==== Document segment

The positive coronavirus test for a high-profile Air Force One passenger raises the possibility that has concerned aviation experts for months: that the virus can easily spread inside a confined aircraft cabin.
Experts fear the infection potentially puts at risk hundreds of people who travel on, operate and maintain “the flying White House” — threatening not only a highly recognizable icon of America, but also the smooth operation of a key national security tool used to evacuate the president in a crisis.
Administration officials said Friday that presidential senior adviser Hope Hicks was showing coronavirus symptoms while she flew on the world’s most famous jet earlier this week, raising the concern her infection could be linked to the infections of President Donald Trump and first lady Melania Trump.
Experts have cautioned that during the pandemic, the unique air flow dynamics in the confined cabin of a jetliner — even one as large as the Boeing 747-200, known in the military as a VC-25 — could put unmasked passengers at a risk of catching the deadly virus.
Administration officials said Friday that Hicks began displaying symptoms on the flight back from the President’s Wednesday rally in Minnesota and was isolated in a separate cabin. She was seen deplaning Air Force One from a rear set of steps not typically used by the President.
“Social distancing is much easier on Air Force One than any commercial airliner,” said Professor Yan Chen of Purdue University, a researcher who studies the airborne spread of coronavirus inside an airliner. Chen said most passengers do not sit in cramped rows on board the multi-room, highly modified jet, “but complete isolation is very difficult.”
Chen said the air onboard large jets, including commercial airliners and Air Force One, is typically filtered through High Efficiency Particulate Air, or HEPA, filters, which are designed to catch most particles. The result is the air even on large planes is completely replaced every few minutes.
Air Force One also carries a special onboard oxygen system, although its capabilities aren’t clear.
Commercial airlines insist air filters make flying in a plane safer than sitting in a shared room in a building. But it does not eliminate the risk of contracting the virus when a contagious passenger is onboard.
“If you have a patient inside of an airplane, then the droplets breathed out by this patient could be transported in the airplane,” he said.
The White House said the 747 typically used as Air Force One (the term can refer to any aircraft carrying the President) features “4,000 square feet of floor space on three levels, including an extensive suite for the President that features a large office, lavatory, and conference room.” CNN journalists who have flown on the aircraft say the President’s quarters is near the nose of the jumbo jet with a conference room over the wings. It is not clear where Hicks was sequestered on board.
The plane requires hundreds of personnel to operate, stock, and maintain — and the highly contagious nature of the virus means an onboard infection could impact more than just the high-profile passengers.

========
==== Given material

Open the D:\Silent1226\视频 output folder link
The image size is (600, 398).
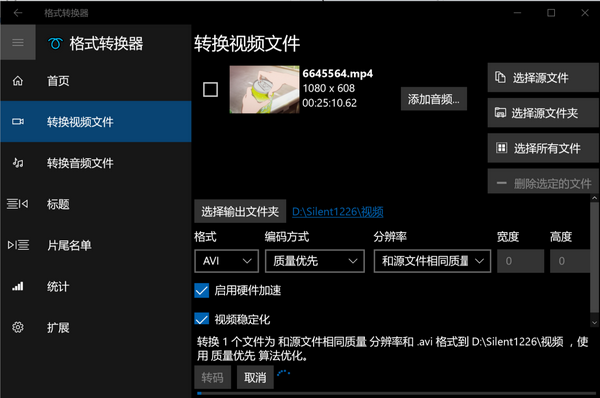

========

▶ Directions:
• A. List every person the article about coronavirus risk on Air Force One names.
• B. Continue the article about coronavirus risk on Air Force One from its last paragraph.

▶ Answers per task:
• A. Hope Hicks, Donald Trump, Melania Trump, Yan Chen

• B.
“Each of them is necessary to support a president and ensure his safety and security, so any vulnerabilities, or any illnesses in that system are going to have an impact,” said Juliette Kayyem, a CNN national security analyst and former Department of Homeland Security official.
Air Force One, for example, was used to protect President George W. Bush on September 11, 2001, as national security officials grappled with understanding the threat to the country. Bush, who was in Florida when the attack began, was eventually hustled onboard the jet and spent much of the day in the air, before returning to Washington that evening.
The current situation likely means officials in the military and at other agencies are “going to have to go to their redundancies and backup systems,” she said, such as having another set of pilots at the ready.
“The President has required us to think through this worst case scenario planning because of his own negligence about Covid,” Kayyem said.
“It is more troubling than it might initially seem,” said Kenneth Walsh, who flew on Air Force One more than 200 times in his decades as a reporter for US News and World Report and author of the 2004 book “Air Force One: A History of the Presidents and Their Planes.”
Walsh stressed that Hicks was seen not wearing a mask on the President’s plane and “there would have been plenty of opportunities for her to be in contact” with others who wouldn’t have been wearing one.
“If I were in an airplane — even if it’s Air Force One — I would wear a mask,” said Purdue’s Chen.
Walsh underscored that Air Force One stewards — United States Air Force personnel who take great pride in their work — would have no doubt been checking on Hicks, potentially exposing them to the virus.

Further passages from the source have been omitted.